=== PAGE ===

In my circle of friends & acquaintances there are many who are friends - work colleagues who get along very well, hang out together; college friends who still meet up and keep in touch even if they are hitched, with or without their spouses. But any instance of two members of the opposite sex being best friends and the relationship remaining platonic… not one. Then I thought, "Hey, maybe it's my circle of friends… maybe there are others out there who are in really good friendships that have stayed platonic."
So I dug around. This is what I found:
(a) Girl Friend 1 - Has remained good friends with this guy who she has had serious 'romantic' feelings for. The feelings went unrequited and have abated a fair bit but they still remain. She keeps in touch with him, partly with the hope that he might one day change his mind and partly rationalising to herself that even if she doesn't have a romance going with him, she can at least have his friendship. He falls in and out of love, when he's in a romantic relationship, he disappears for that period of time and when he's not, he gets back in touch. The friendship gets picked up where it was left off, platonically, as always.
(b) Guy Friend - Best friends with his work colleague. She eased him into the company when he was a newbie, she went drinking with him, was his shoulder to cry on (and vice versa), they shared their views, opinions & most secrets. He was crazy about another woman (who was his good friend from elsewhere) who told him she didn't feel the same way about him. This best friend consoled him & offered her support. One day he did get together with the girl he was mad about and life went on its merry way. All seemed too good to be true. These two friends continued to meet, drink and be merry as often as they could (without respective partners) given schedules and other commitments. Until one day she dropped a bomb, things hadn't been as unromantic as he had suspected. She had developed a crush on him over time (which she claimed had gone away and that's why she had got up the courage to tell him). He was shocked and bewildered, hadn't suspected it one bit. He has moved out of the company where they worked together but they continue as before, being best friends, trying not to think of that 'crush' that was. But has the unspoken 'romance' really gone away?

=== INFORMATION GIVEN ===

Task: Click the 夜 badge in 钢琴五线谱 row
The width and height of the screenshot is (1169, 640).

===
=== INFORMATION GIVEN ===

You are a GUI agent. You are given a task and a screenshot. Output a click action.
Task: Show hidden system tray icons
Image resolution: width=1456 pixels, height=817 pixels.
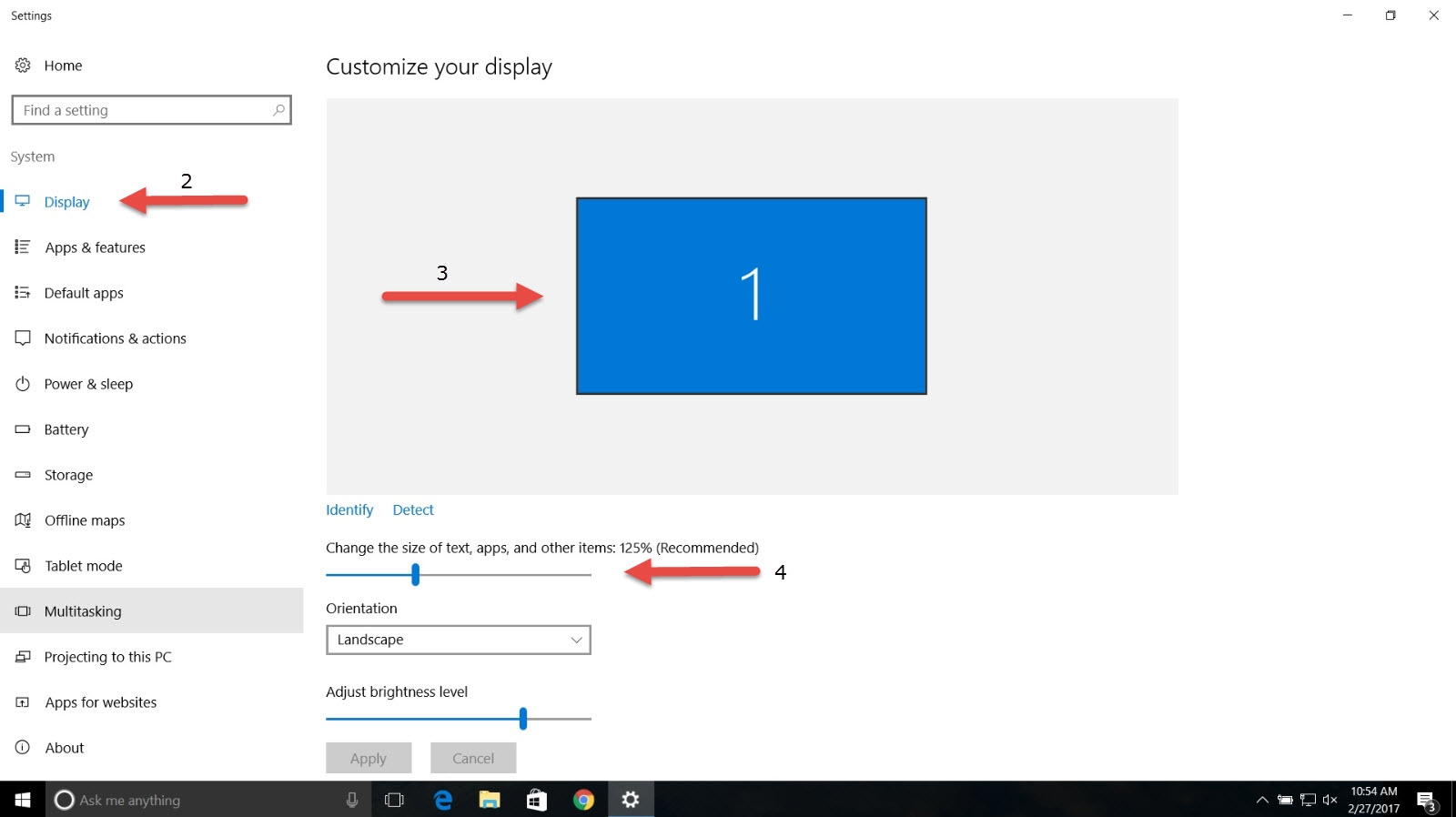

===

* [THE REQUEST]: Copy out, word for word, the part of the piece on platonic friendships above that begins with the words containing "So I dug around." and ends with "platonically, as always.".

* [SOLUTION TO THE EXERCISE]:
So I dug around. This is what I found:
(a) Girl Friend 1 - Has remained good friends with this guy who she has had serious 'romantic' feelings for. The feelings went unrequited and have abated a fair bit but they still remain. She keeps in touch with him, partly with the hope that he might one day change his mind and partly rationalising to herself that even if she doesn't have a romance going with him, she can at least have his friendship. He falls in and out of love, when he's in a romantic relationship, he disappears for that period of time and when he's not, he gets back in touch. The friendship gets picked up where it was left off, platonically, as always.